I recently listened to the audio book The Tipping Point by Malcolm Gladwell. A great book which I highly recommend. In the book Malcolm Gladwell looks at ideas that stick and what takes them to a tipping point of success. Malcolm states that one of the main reasons an idea gains momentum is because of the network of people that get the message or the idea out to the world. The three main types of people you need in your network are:
- Connectors – People with a special gift of bringing people together. They are usually intensely social and know a lot of people, but it’s not just the number of people they know it’s the quality of the people they know.
- Mavens – These are the people in our network who accumulate knowledge. Mavens not only want to help, they like to help and they are not driven by financial gain. They are your ‘sponsors’ if you like.
- Salespeople – These people in our network are skilled in persuading people to buy-in when they are unconvinced on what they are hearing.
Mavens accumulate the knowledge of the idea and start to spread it, connectors are the social glue who spread the message wider and to the right people and the salespeople are critical to help convince the world that the idea is worth investing in, whether that investment be time, money or effort.
One such example which Gus gave me is Penicillin, as explained in this great TEDx talk Watch Here. We all know the story that Alexander Fleming discovered penicillin in 1928 when he left some petri dishes in the corner and noticed that bacteria wasn’t growing around a mold.
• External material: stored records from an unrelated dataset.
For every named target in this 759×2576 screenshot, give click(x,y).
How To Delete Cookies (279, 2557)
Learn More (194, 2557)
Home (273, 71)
Now unbeknown to me Penicillin was actually discovered by Persian soldiers around 1500 BC when they carried moldy cakes and used them to rub on soldier’s wounds as they discovered the mold had healing effects. Fast forward to 1870 in Europe when Lister, Tyndell, Pasteur and Joubert find that mold inhibits bacterial growth. 1897 and Ernest Duschenes discovers that a penicillin mold kills E.coli bacteria. One year before Fleming in 1927, Clodomiro Picado Twighlight publishes a paper on the use of penicillin. Even when Fleming himself discovers Penicillin and publishes a paper in 1928, no one takes notice! It’s not until 10 years later when Harold Florey in 1929 builds a team and a very powerful network of peers that anyone even starts to show interest. A further 2 years of working tirelessly finally gets the message out to the right people, the world listens and penicillin finally becomes the miracle that it had promised to be for more than 3000 years!
So what made Florey successful in making this “innovation” sticky? It wasn’t the idea or discovery, that had been around for thousands of years. It was his commitment and his network. His network drove this innovative discovery to see the light of day.
So what’s my point to all of this? Well my point is that it’s our networks that take us to the tipping point of success, and make our ideas and innovations stick. It’s our networks that matter as much as our great ideas. We need our Connectors, our Maverns and our Salespeople. So concentrate on your network. No matter how small the gesture, how quick the introduction, surround yourself with amazing people and expect the unexpected because you never know when anyone in your network will make an introduction and start a domino effect to an amazing journey and adventure. As Clarence says to George, “It’s a wonderful life”!!!